Note: if you’d like to recreate or run this analysis with your own data, check out the code here: kmax12/marathon_analysis

Pacing Strategy

In some sense, the race strategy is simple. To hit my goal of running sub-4 hours, I need an average pace of 9 minutes and 9 seconds per mile.

However, even though the Chicago Marathon course is relatively flat, I can see in the data it’s unlikely I’ll run each mile split at a perfectly even pace.

The published data contains the total elapsed time for each runner after every 5 kilometers and the half marathon distance. Using these times, I can calculate split paces for each runner at various points in the race.

I wanted to focus on casual runners like myself, so I filtered down to runners who finished the race with 8:40/mi - 9:20/mi splits and plotted their average pace per split.

Psst..view on a desktop for interactive graphs!

This plot shows that, on average, the pace stays relatively flat (and below a 4-hour finishing pace) for the race’s first hal, but increases afterward. In particular, the rate at which runners slow down starts accelerating around 25km (approx. 15.5 mi).

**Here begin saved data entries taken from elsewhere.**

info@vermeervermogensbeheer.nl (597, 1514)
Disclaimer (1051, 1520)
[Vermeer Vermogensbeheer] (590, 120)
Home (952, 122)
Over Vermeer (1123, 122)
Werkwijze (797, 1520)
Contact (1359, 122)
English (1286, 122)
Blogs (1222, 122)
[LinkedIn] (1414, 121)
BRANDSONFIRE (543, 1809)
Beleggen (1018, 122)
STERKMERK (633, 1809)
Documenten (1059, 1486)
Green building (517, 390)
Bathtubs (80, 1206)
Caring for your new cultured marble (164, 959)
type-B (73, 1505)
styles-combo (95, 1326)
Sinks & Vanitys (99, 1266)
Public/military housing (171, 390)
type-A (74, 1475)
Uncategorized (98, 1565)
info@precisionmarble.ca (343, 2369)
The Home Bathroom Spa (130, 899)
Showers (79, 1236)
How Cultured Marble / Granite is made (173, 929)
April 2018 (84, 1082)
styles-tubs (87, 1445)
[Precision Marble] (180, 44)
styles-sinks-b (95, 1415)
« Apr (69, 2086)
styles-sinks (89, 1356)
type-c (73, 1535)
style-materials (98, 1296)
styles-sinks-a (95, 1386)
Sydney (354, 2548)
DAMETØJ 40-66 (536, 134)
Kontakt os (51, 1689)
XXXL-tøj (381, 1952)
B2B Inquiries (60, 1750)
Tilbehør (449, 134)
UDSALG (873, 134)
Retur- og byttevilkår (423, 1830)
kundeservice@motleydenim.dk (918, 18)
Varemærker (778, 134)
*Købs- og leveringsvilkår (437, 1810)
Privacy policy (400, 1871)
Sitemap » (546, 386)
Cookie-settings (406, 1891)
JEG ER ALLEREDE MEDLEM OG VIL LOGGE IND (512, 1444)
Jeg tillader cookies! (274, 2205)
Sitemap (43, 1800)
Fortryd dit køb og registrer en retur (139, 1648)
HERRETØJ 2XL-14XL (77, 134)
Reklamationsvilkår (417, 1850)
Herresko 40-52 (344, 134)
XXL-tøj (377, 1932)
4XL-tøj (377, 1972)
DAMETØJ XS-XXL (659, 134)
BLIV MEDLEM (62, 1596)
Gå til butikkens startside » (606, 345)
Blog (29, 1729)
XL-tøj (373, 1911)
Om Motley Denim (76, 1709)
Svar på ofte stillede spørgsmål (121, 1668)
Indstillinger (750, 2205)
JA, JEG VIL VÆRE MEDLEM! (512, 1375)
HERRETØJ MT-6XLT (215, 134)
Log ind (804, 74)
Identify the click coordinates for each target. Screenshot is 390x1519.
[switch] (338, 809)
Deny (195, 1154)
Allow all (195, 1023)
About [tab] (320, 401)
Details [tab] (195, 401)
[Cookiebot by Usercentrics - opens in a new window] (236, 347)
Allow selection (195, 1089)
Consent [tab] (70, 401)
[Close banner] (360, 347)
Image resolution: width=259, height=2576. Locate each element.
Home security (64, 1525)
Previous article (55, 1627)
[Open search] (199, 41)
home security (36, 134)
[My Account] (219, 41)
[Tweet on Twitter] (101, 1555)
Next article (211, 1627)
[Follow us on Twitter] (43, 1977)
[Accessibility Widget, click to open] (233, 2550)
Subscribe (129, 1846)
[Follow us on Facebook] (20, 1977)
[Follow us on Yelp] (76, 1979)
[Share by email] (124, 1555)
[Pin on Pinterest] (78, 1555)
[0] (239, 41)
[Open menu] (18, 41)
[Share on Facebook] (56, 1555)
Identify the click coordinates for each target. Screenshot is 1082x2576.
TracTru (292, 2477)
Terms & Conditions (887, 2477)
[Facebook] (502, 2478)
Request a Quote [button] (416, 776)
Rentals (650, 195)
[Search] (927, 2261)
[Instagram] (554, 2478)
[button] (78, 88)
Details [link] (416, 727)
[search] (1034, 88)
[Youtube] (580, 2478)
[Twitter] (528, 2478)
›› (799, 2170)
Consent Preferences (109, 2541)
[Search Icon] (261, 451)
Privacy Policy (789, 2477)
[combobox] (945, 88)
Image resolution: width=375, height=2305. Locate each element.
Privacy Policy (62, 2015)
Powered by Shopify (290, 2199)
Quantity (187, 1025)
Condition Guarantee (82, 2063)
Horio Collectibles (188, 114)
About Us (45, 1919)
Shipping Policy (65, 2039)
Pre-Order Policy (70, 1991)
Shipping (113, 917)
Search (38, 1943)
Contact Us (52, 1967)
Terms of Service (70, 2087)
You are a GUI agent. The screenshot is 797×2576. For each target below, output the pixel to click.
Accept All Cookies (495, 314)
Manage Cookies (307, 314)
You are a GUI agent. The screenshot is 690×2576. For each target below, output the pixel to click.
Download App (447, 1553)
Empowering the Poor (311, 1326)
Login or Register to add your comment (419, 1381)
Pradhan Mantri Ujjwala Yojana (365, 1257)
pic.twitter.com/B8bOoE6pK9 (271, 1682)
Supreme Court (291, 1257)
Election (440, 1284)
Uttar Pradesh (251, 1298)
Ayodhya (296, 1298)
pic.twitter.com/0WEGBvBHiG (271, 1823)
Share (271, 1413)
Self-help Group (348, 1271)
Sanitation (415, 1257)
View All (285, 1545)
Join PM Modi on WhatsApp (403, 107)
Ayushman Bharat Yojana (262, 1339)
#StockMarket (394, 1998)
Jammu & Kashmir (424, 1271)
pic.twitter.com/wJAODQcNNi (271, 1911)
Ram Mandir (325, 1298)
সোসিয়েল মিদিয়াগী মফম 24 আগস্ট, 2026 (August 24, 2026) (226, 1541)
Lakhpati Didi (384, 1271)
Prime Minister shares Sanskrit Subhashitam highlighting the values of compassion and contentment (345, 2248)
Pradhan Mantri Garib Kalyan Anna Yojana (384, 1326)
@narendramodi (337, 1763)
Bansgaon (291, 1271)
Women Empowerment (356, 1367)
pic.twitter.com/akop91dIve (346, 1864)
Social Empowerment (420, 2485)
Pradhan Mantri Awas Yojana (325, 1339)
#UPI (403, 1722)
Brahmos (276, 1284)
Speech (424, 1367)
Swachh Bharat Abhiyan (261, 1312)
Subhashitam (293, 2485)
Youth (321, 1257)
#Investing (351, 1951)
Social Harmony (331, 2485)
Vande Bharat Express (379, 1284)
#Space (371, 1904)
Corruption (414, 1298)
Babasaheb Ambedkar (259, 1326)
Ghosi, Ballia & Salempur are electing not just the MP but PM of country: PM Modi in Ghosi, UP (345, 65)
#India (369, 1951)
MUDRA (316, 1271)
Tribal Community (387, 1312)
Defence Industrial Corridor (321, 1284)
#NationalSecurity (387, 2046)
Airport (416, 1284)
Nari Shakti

While seeing this trend helps me understand what to expect, it doesn’t provide direct guidance on running a better race. Instead, we must look at what separates runners who ran “good” or “bad” races to develop actionable strategy ideas.

Who Ran a Good Race?

One challenge with analyzing this data is that it’s hard to know each individual runner’s goal.

For example, a 3-hour 45-minute finish is good for someone trying to break 4 hours but bad for someone trying to break 3.5 hours. Without knowing a runner’s goal, it’s hard to determine if they ran a “good” or “bad” race 1.

Perhaps, if we get creative, we can devise a way to label some runners.

Let’s revisit the premise of this analysis: I am trying to break 4 hours. More generally, it’s safe to say that few people run a marathon intending to run slightly above a round number.

With that in mind, let’s look at the Finish Times Distribution with vertical lines at round finish times.

What clearly stands out is that more runners finish right before a round time relative to right after it. This substantiates the idea that people run the race with the explicit goal of beating a round time.

Based on this observation, I extracted 1576 runners who “closely missed” or “closely beat” a 4-hour finish time.

# RunnersFinish TimeMean Finish TimeMean Pace
Close Beat8683:55 - 4:003:57:3409:03
Close Miss7084:00 - 4:054:02:3309:14
Summary of Close Beat and Close Miss Runners

I now have a group of runners that all set out with the same goal as me - to run a sub-4-hour marathon - along with whether or not they accomplished that goal.

Focusing on the close-to-the-goal finishers makes sense because they are runners for whom slight changes to the strategy might be significant enough to make a difference.

How to be a Close Beat Runner?

Throughout my training, I did numerous half marathon runs. For each of those runs, I would reflect on how I felt at the end because I knew I’d eventually be running a second back-to-back in the process of completing the full marathon.

So, I first wanted to look at the distribution of half marathon times for each group.

While the Close Beat group ran an average of 1 minute 30 seconds faster than the Close Miss group, the distributions look very similar.

Furthermore, the majority of both groups ran the first half in under 2 hours, meaning they were on pace to break 4 hours.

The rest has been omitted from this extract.